PROBLEM DESCRIPTION: For the entries that follow, tally the lines holding the string "height". Give the total and nothing else.

MATERIAL TO PROCESS:

§ §

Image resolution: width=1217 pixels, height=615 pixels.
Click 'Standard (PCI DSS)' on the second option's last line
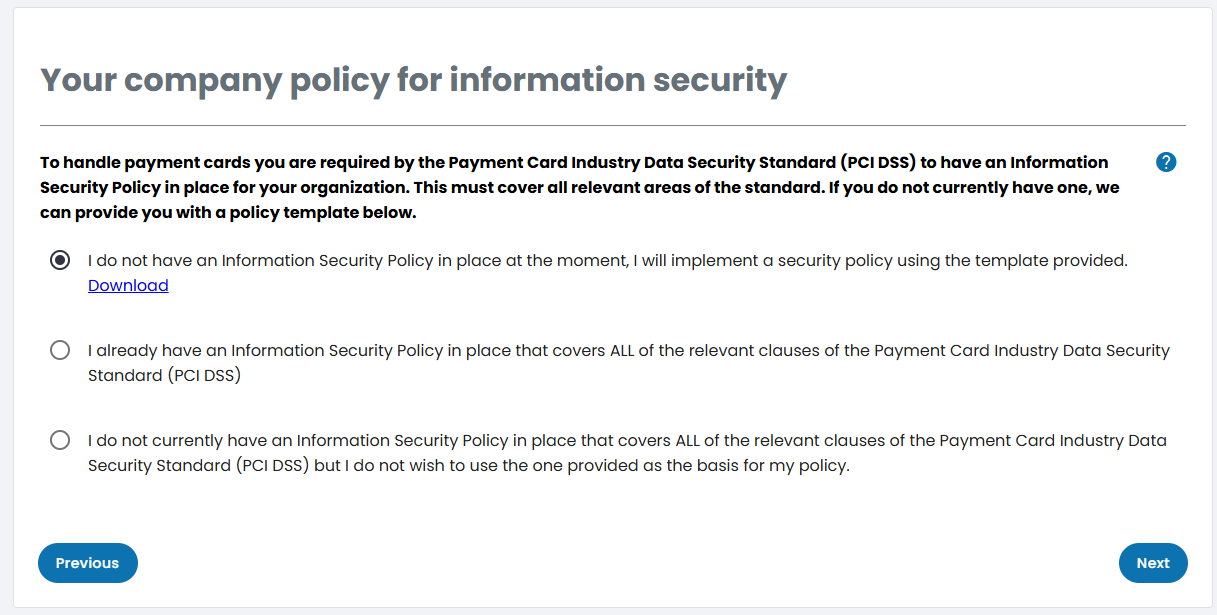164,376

§ §

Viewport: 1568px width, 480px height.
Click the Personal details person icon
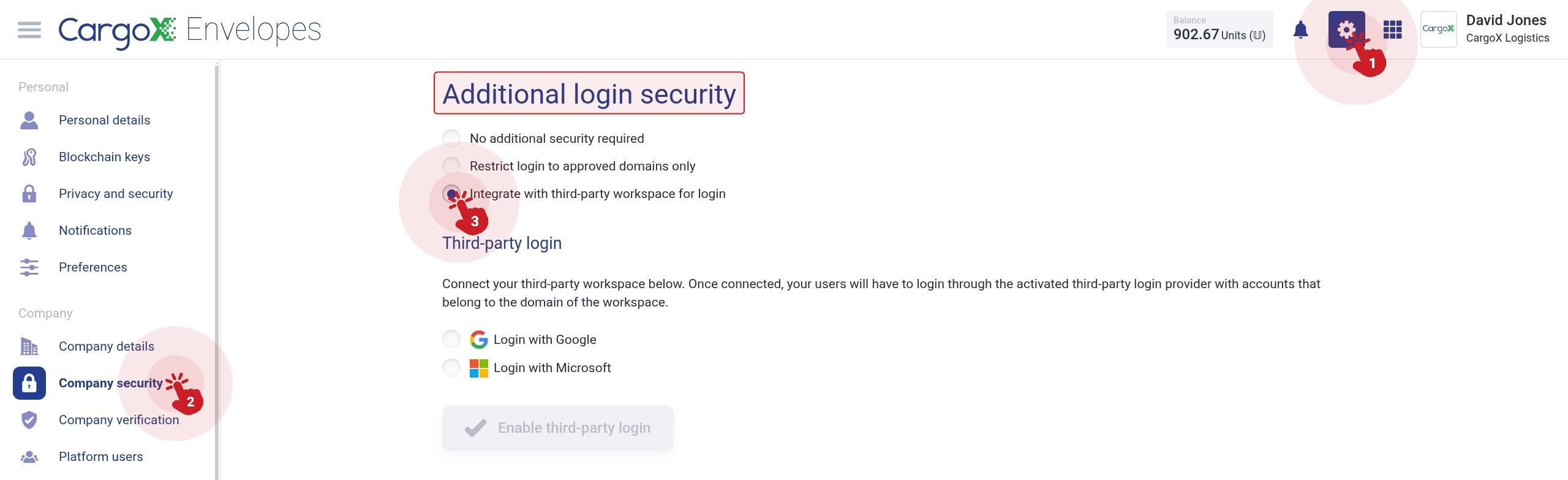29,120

§ §

RESPONSE TO THE TASK: 2